Lennon taught us to have our own voice. Lennon taught us to “imagine no possessions” — even while he drove around in a Bentley. It wasn’t a matter of hypocrisy, it was a matter of reality. Lennon said “God is a concept,” and assured us that we were real. He was unapologetic, he was snide, he could wither someone with a look — yet his message was pristine. He came out of hiding, after raising his second child from an infant to pick up the momentum that was lost when he stepped back into privacy, but not obscurity.

And he was cut down.

And the man who did that we now put on television. The man that murdered Lennon in order to become a part of the Beatle’s legend is successful in his efforts, and we are paying for it. That’s why I will not watch any interview of him — whether it’s a snippet on “The View,” or headlining “20/20.”

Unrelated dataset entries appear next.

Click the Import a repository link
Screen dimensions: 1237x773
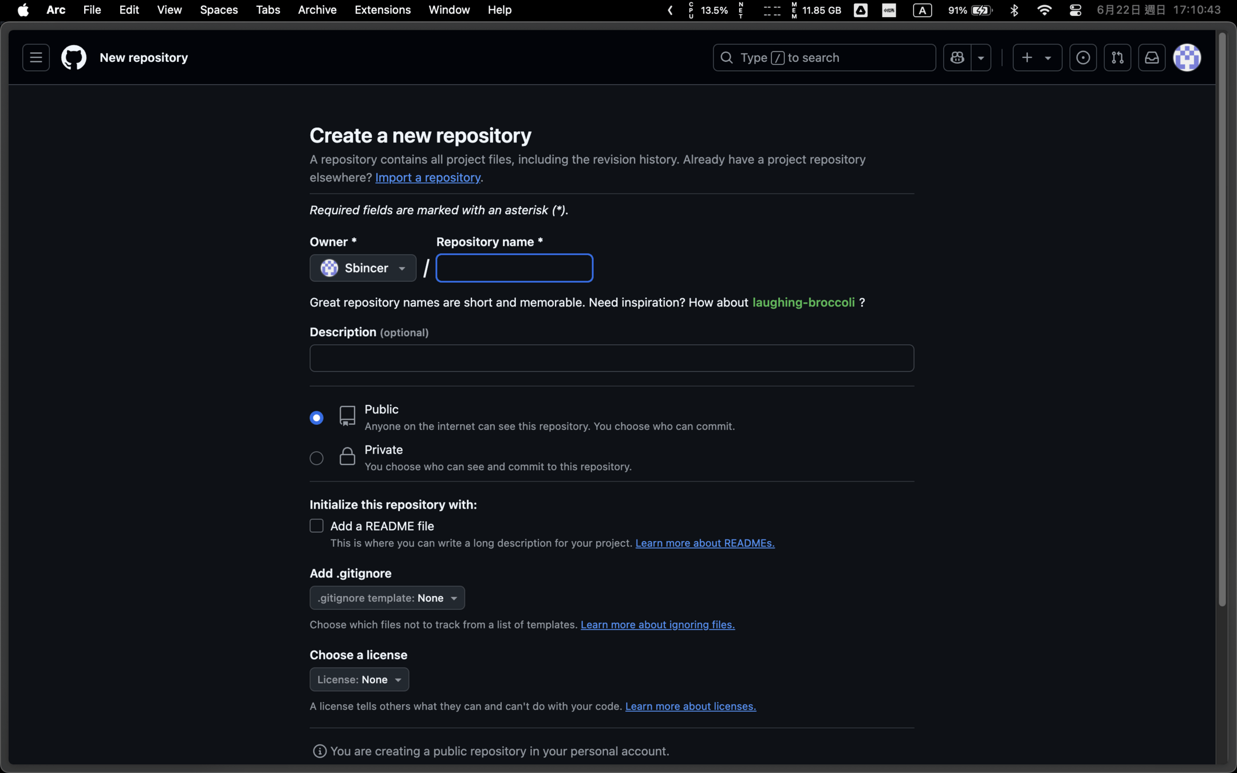(427, 178)
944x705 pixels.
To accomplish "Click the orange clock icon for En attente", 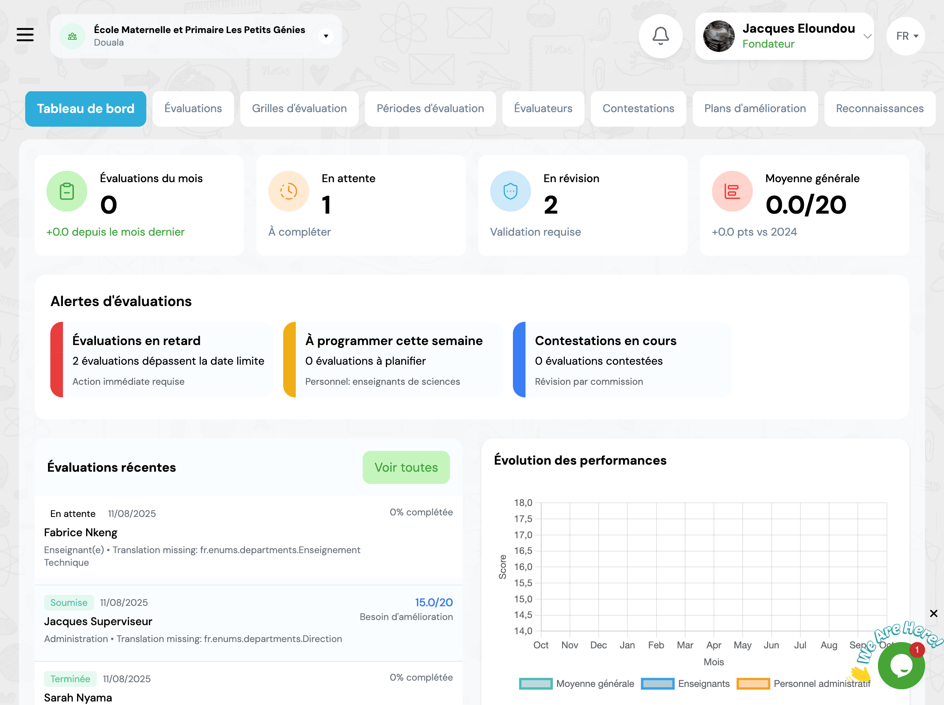I will pyautogui.click(x=288, y=191).
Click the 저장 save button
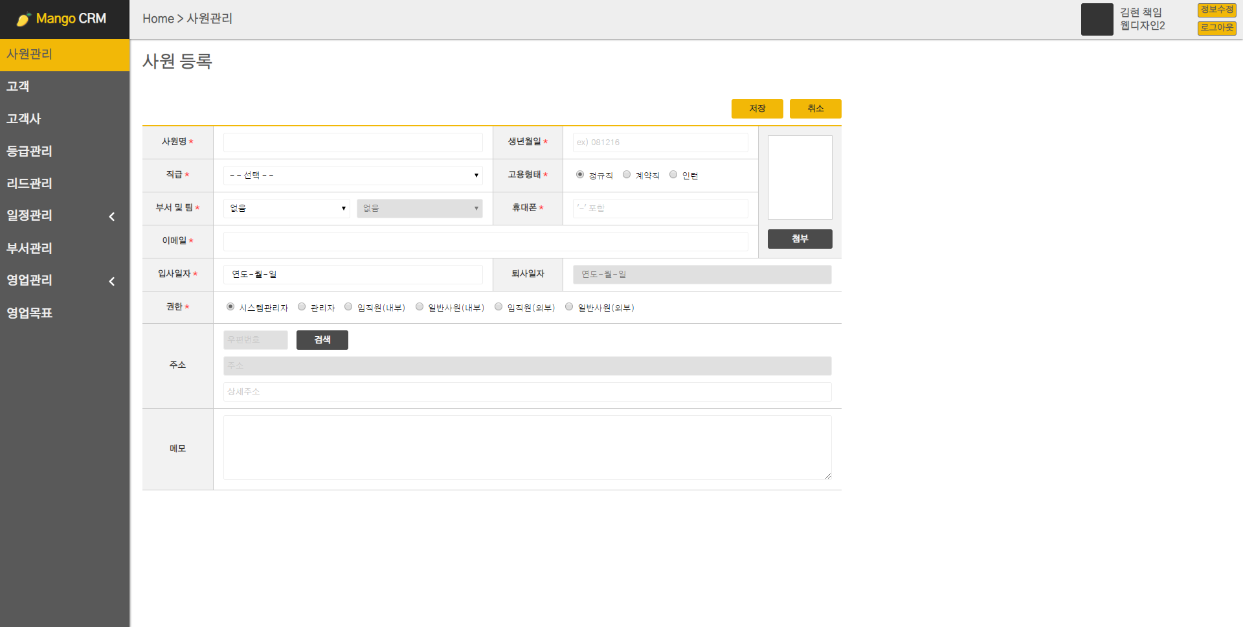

That’s why I will not mention his name.

Let’s be real — Barbara Walters nor her network gives two sh–s about what I write, or what you feel. If I had Barbara Walter’s ear I could make a great argument why this is so wrong on many levels. I would mount a campaign to boycott their advertisers, but that would only harm those people who depend on a paycheck from the corporations who underwrite this lunacy. Lennon would never go for that. In my mind, Lennon would look down his nose through those wire frame lenses and borrow a line from Paul McCartney. “Let it be.”

Maybe not.

Our world is so sick, so sick. The value that this industry puts on money and ratings is a symptom of mass dementia. The Beatles are trending, let’s throw in everything that is connected, even the man who silenced the group chemistry that enabled the art that we all vibrated to. We have forgotten what we have learned, we have forgotten what “they” have taught us. We have turned away from “flower power” and “give peace a chance,” and instead we flock to the auto-tuned voices of demented souls who piss on society, destroy property and murder innocence.

They perform with contracts that demand French champagne, no green M&M’s, room temperature Evian water and sprays of flowers (all white for Miss Lopez — no exceptions). The Beatles had one demand in their contracts. They would not perform to a segregated crowd.

I’ll leave you with one of my favorite quotes from John Lennon.

“We’re all God, you know. I mean, Christ said, the kingdom of heaven is within you. And that’s what it means, you know. And the Indians say that and the Zen people say that. It’s a basic thing of religion. We’re all God. I’m not a God or the God, not the God. But we’re all God and we’re all potentially divine and potentially evil. We all have everything within us. And the kingdom of heaven is nigh and within us, you know. And if you look hard enough you see it.”

His voice has been silenced. Not ours.